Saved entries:
- - - - - - -

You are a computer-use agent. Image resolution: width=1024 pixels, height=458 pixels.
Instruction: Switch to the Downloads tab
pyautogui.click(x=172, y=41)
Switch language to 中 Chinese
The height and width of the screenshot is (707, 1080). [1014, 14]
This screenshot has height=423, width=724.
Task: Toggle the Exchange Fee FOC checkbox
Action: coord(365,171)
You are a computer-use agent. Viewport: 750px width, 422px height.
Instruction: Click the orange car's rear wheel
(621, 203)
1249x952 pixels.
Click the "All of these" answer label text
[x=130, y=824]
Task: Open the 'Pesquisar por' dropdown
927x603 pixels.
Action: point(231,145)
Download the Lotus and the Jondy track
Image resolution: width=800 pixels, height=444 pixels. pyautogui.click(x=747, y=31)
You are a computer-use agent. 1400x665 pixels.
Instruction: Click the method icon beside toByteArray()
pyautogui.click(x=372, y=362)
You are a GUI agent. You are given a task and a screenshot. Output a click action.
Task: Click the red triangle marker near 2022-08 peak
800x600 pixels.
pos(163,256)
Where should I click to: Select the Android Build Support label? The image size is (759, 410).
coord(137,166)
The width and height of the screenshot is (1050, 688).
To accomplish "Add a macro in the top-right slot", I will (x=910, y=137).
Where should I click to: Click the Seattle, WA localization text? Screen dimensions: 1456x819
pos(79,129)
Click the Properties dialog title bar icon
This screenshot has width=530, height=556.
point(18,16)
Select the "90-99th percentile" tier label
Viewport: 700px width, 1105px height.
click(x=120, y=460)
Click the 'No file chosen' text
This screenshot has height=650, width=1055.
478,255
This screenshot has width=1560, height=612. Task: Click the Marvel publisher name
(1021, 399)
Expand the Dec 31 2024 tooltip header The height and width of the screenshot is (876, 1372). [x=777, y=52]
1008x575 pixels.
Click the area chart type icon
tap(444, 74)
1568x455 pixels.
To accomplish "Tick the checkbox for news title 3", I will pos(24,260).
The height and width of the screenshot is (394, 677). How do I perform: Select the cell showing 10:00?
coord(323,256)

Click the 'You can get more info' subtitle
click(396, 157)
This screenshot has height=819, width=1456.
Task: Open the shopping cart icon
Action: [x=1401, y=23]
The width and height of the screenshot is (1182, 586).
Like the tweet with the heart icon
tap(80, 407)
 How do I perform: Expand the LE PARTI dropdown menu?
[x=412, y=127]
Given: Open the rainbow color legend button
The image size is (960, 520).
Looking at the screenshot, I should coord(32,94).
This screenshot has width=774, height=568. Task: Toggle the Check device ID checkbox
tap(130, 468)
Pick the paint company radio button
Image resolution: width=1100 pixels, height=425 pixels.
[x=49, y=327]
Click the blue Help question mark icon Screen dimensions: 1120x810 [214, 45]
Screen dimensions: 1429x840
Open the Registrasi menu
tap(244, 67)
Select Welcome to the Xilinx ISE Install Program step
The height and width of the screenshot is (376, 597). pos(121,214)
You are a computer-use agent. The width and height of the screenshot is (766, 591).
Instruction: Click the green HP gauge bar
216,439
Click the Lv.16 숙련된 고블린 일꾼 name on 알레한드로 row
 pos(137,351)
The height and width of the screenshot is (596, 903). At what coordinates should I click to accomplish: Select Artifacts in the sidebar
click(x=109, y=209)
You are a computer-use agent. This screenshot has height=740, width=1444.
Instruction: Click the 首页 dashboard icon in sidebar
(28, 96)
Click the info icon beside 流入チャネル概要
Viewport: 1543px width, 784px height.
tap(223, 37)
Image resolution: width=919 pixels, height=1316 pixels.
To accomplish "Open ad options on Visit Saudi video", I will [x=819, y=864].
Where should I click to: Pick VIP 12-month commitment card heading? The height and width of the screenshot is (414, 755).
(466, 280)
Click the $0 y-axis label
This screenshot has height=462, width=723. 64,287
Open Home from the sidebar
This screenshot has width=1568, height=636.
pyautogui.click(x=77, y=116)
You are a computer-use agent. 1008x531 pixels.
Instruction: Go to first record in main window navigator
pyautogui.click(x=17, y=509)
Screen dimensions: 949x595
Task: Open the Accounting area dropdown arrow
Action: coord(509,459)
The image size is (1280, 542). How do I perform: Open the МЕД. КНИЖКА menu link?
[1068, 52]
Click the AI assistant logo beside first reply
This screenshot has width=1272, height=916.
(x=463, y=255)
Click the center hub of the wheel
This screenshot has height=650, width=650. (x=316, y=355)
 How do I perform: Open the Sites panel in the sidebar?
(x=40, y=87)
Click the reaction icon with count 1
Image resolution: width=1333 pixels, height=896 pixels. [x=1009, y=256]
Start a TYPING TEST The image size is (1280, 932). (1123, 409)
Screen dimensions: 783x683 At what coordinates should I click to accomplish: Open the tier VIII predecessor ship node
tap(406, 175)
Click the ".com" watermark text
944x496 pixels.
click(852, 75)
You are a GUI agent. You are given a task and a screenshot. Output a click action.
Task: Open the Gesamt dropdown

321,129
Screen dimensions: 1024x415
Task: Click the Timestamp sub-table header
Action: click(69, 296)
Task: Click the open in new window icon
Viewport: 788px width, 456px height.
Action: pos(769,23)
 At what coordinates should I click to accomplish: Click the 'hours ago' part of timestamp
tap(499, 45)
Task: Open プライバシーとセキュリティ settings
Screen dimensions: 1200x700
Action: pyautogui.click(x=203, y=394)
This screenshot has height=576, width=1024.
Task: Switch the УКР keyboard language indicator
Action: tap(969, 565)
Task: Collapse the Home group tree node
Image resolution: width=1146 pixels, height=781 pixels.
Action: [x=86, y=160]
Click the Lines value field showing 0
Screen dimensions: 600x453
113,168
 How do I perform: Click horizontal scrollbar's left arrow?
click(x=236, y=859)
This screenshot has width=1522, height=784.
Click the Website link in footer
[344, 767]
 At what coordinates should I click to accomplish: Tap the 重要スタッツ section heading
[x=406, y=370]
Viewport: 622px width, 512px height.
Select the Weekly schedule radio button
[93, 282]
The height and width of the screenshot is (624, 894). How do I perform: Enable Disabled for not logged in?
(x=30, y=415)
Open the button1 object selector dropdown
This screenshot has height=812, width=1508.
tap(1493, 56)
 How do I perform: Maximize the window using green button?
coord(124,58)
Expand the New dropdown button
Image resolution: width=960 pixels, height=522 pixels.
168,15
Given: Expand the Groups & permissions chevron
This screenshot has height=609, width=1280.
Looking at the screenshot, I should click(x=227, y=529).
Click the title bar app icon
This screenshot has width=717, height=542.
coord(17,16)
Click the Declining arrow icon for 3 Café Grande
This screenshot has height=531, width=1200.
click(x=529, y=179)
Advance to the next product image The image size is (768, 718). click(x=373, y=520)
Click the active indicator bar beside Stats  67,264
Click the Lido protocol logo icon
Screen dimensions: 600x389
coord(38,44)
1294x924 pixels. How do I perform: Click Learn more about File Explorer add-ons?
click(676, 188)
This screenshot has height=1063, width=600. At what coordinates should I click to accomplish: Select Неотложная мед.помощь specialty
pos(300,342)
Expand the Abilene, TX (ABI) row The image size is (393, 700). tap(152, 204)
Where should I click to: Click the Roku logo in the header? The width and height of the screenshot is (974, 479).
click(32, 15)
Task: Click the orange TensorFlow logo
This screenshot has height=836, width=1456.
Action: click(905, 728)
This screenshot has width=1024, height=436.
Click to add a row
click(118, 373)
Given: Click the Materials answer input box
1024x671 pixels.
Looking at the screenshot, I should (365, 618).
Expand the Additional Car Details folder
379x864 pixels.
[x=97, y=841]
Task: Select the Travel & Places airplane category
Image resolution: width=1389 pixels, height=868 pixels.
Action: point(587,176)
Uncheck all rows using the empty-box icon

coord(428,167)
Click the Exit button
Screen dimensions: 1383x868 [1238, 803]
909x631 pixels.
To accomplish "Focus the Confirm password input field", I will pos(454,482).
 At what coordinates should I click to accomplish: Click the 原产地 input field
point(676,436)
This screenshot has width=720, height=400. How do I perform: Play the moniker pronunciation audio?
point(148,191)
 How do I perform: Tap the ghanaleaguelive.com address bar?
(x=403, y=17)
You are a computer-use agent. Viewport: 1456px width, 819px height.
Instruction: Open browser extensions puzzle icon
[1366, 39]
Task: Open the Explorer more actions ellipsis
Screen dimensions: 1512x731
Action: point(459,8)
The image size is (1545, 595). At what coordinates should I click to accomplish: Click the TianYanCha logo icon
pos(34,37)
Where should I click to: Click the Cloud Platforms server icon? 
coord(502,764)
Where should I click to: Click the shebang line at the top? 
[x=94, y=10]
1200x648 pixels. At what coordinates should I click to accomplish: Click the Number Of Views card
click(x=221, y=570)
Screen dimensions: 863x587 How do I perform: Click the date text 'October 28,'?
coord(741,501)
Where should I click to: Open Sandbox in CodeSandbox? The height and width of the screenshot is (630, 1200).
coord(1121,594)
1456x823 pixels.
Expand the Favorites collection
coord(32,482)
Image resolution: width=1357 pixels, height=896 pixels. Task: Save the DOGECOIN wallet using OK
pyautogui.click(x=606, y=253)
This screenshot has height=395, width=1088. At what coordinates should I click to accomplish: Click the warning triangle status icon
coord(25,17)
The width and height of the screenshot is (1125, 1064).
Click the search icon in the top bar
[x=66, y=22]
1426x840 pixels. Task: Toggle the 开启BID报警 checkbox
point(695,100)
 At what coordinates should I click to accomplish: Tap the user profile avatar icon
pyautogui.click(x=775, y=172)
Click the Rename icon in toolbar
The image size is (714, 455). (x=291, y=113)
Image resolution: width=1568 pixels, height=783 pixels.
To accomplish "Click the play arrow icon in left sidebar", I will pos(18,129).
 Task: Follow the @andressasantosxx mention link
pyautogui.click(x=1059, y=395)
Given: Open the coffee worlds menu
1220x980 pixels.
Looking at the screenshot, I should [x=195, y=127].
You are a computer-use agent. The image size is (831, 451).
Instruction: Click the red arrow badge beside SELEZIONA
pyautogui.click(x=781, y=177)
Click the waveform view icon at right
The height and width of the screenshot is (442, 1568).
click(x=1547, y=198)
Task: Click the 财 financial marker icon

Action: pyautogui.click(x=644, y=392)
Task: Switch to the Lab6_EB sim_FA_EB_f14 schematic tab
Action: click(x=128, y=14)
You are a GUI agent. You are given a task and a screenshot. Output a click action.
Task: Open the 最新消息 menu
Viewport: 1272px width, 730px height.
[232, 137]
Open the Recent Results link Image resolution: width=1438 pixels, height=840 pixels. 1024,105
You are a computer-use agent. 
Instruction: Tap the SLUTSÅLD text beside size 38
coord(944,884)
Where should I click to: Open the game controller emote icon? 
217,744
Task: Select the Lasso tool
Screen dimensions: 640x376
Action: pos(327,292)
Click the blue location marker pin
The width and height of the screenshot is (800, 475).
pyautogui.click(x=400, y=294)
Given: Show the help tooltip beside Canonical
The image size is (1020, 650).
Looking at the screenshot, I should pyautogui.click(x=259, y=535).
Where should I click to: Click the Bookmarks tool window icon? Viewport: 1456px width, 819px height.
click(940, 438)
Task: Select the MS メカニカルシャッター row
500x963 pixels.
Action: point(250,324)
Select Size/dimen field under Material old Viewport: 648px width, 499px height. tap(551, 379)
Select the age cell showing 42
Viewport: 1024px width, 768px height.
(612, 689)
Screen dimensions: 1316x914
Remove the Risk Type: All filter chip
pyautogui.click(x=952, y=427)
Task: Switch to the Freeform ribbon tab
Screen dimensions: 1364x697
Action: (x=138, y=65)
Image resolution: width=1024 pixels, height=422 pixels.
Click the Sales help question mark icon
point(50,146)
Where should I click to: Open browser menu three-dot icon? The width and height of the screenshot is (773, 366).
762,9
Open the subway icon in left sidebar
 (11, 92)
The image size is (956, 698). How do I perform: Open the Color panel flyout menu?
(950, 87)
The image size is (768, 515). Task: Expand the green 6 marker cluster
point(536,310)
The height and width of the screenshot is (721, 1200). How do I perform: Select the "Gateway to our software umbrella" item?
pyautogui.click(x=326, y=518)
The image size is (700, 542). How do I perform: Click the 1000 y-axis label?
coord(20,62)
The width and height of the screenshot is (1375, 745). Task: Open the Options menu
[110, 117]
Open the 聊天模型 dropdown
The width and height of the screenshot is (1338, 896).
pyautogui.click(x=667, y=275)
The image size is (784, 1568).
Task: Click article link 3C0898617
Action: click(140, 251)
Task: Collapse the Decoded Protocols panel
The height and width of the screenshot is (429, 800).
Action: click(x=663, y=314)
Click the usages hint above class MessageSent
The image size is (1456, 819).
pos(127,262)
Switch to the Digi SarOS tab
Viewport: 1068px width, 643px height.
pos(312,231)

- - - - - - -

From the line with "Task: Collapse the Decoded Protocols panel" through the end of the data, rewrite the lines with "Collapse" swapped for "Expand" and nothing else altered.

Task: Expand the Decoded Protocols panel
The height and width of the screenshot is (429, 800).
Action: click(x=663, y=314)
Click the usages hint above class MessageSent
The image size is (1456, 819).
pos(127,262)
Switch to the Digi SarOS tab
Viewport: 1068px width, 643px height.
pos(312,231)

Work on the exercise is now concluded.